The US Pharmacopeia (USP) has announced the launch of a programme to develop digital reference standards and digitally structured compendial methods intended for use in digital-first pharmaceutical development and manufacturing environments.
“Behind every medicine is a team of scientists committed to getting it right for patients… our mission is to give those teams digitally integrated standards,” said Michael Levy, Senior VP of Digital and Innovation at USP.
USP said regulatory uncertainty can slow the adoption of new manufacturing approaches, and that having digital standards could help address this challenge.
The digital standards will be designed to support the integration of quality standards into digital workflows and, over time, into the US Pharmacopeia–National Formulary (USP–NF).
USP said the work is intended to improve consistency and support regulatory confidence as manufacturers adopt automation, data-driven systems and advanced digital tools.
According to USP, the move reflects increasing industry adoption of digital laboratory systems, automated manufacturing platforms and emerging technologies such as artificial intelligence, which require standards that can be applied in structured, machine-readable formats.

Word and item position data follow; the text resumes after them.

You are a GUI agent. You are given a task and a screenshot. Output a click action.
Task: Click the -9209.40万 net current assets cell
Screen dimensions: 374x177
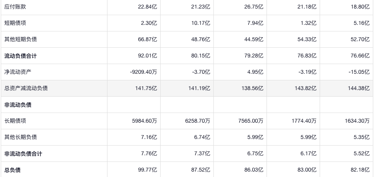[143, 72]
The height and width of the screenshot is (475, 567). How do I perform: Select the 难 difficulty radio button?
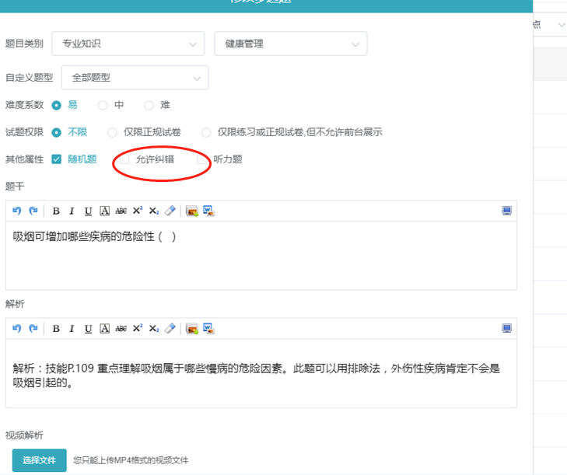149,105
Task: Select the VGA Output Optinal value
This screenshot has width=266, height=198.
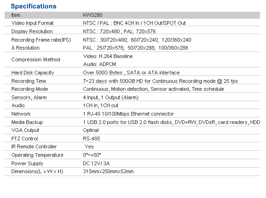Action: [91, 130]
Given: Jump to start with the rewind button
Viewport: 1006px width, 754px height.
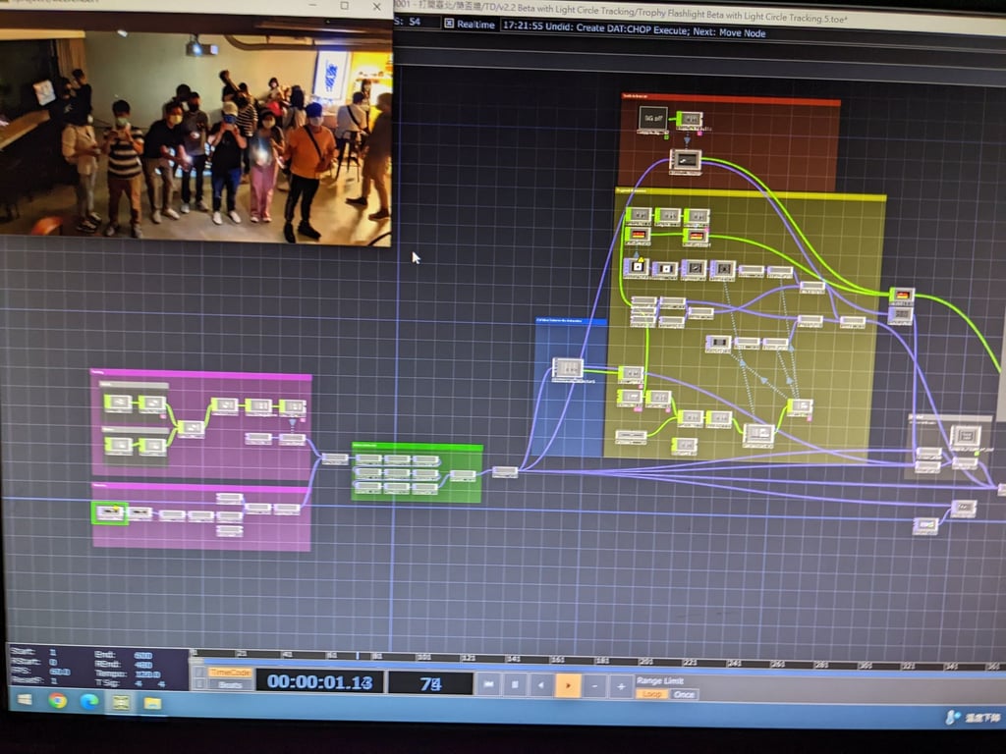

Standards established through public process
Revisions to USP General Notices and General Chapter <11> became effective December 2025, formally recognising that reference standards may be provided as either physical materials or digital data.
USP said this change establishes a compendial basis for the future use of digital reference standards and methods.
The digital standards initiative forms part of USP’s broader emerging standards programme, which allows manufacturers, developers and regulators to provide feedback on standards during early development.
USP said this approach is intended to support real-world testing and alignment with current manufacturing practices.
USP added that collaboration across the pharmaceutical quality ecosystem will be required to support interoperability, transparency and global alignment as digitalisation of manufacturing continues.
The development process of the standards will involve industry collaboration and feedback, suggesting it will be gradual and iterative.